## YOUR GOAL:
Without copying any picture, transcribe exactly the lines of the data below from the one containing "Task: Visit the udf.no profile link" through the one containing "Task: Select the Pen tool icon".

┄┄┄┄┄┄┄┄┄┄┄┄┄┄┄┄┄┄┄┄

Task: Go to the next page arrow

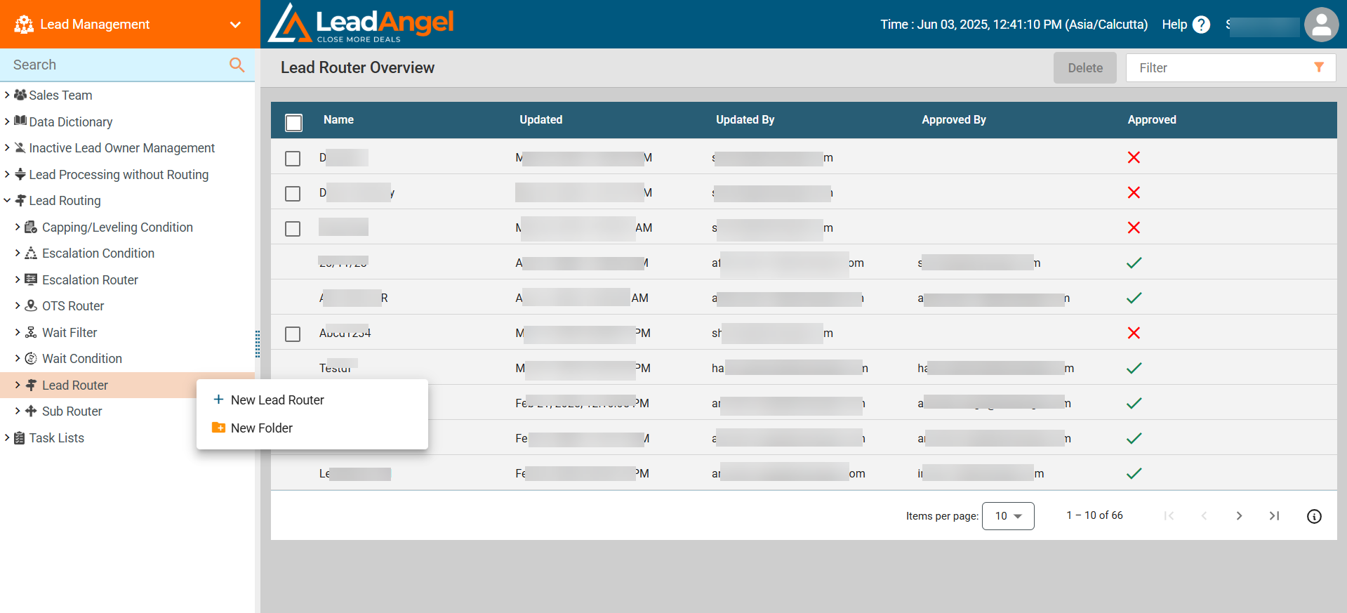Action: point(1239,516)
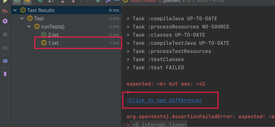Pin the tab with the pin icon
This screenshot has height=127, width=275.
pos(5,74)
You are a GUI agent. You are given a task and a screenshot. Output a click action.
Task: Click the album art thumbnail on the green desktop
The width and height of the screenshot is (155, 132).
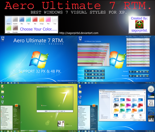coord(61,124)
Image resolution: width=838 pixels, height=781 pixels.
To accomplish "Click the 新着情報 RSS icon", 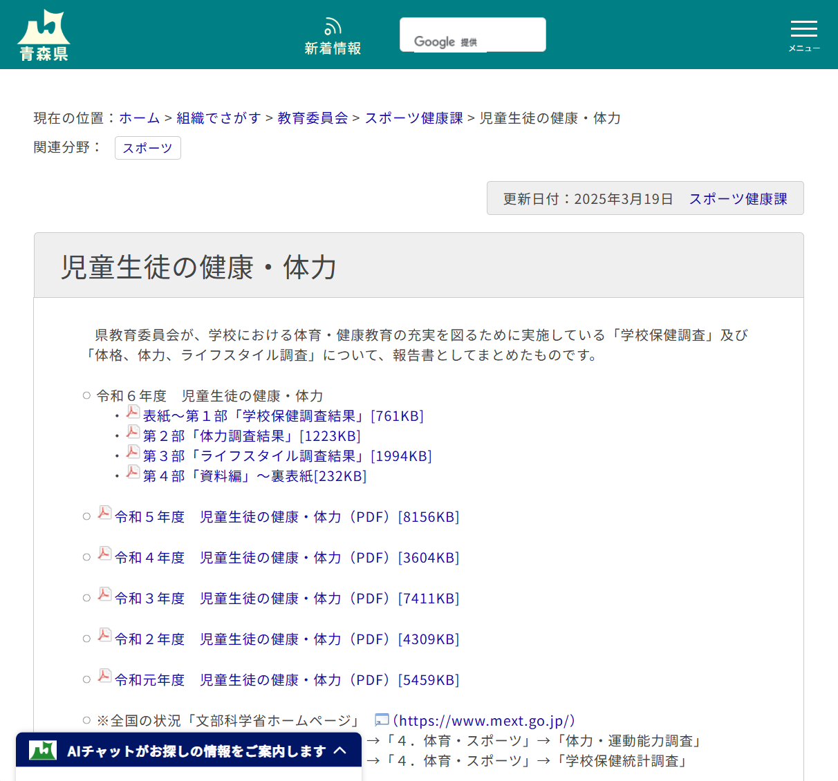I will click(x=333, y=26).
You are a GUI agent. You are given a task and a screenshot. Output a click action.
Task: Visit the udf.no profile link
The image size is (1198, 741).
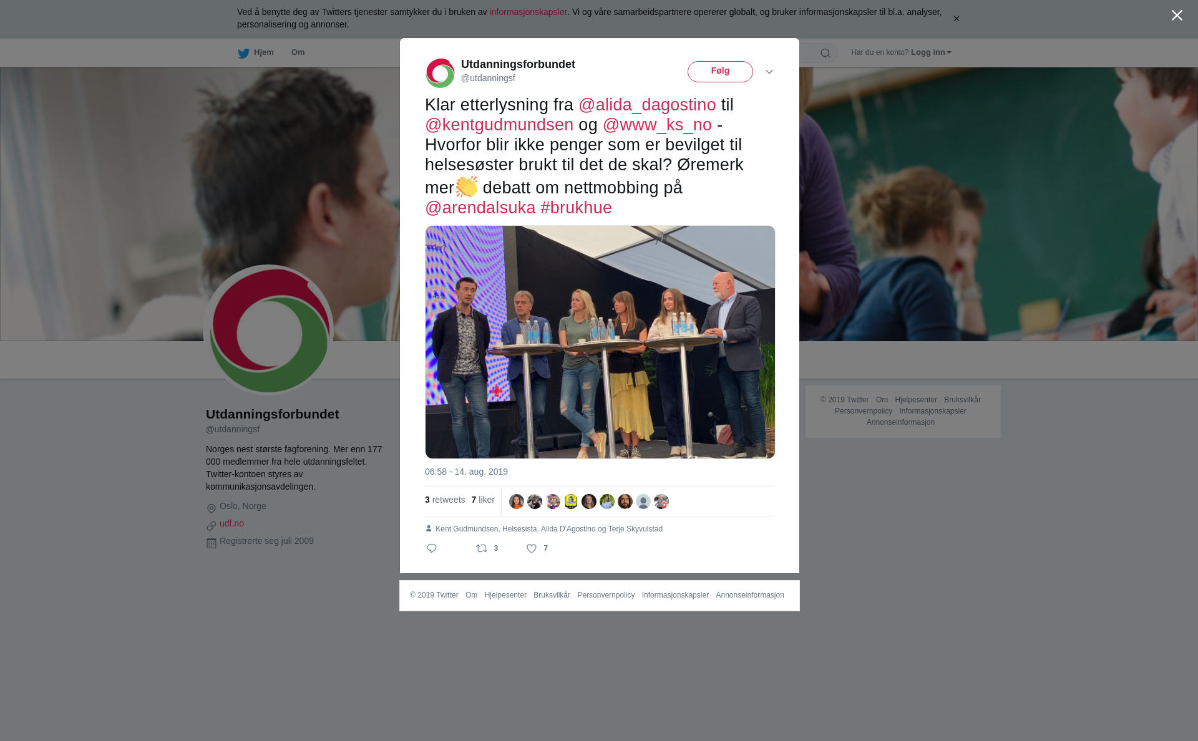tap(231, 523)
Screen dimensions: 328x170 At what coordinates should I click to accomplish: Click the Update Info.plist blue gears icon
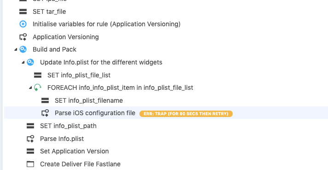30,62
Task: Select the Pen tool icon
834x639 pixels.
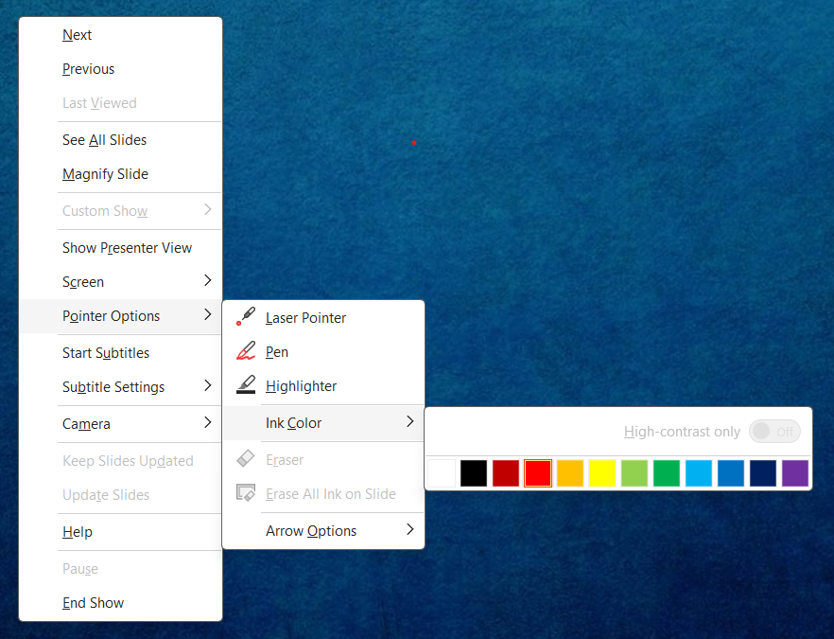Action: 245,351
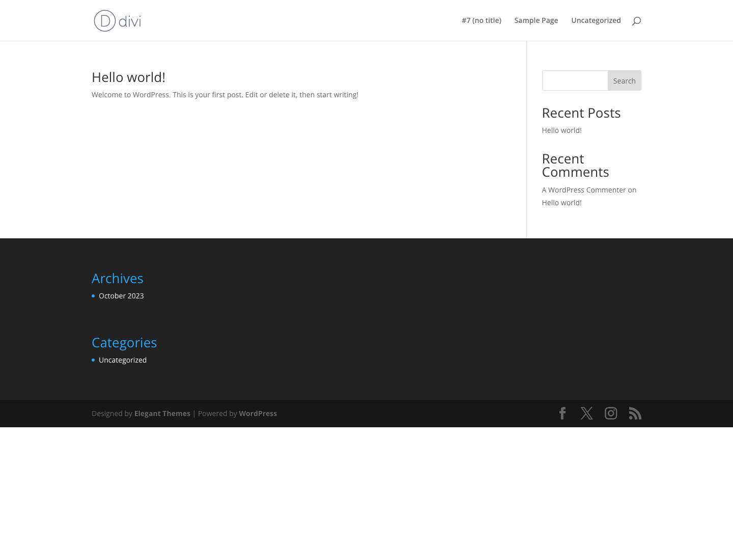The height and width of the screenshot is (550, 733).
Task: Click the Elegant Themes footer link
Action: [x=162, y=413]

┄┄┄┄┄┄┄┄┄┄┄┄┄┄┄┄┄┄┄┄

## EXERCISE RESPONSE:
Task: Visit the udf.no profile link
The image size is (1198, 741).
tap(231, 523)
Screen dimensions: 328x170 At what coordinates should I click to accomplish: Click the Update Info.plist blue gears icon
30,62
Task: Select the Pen tool icon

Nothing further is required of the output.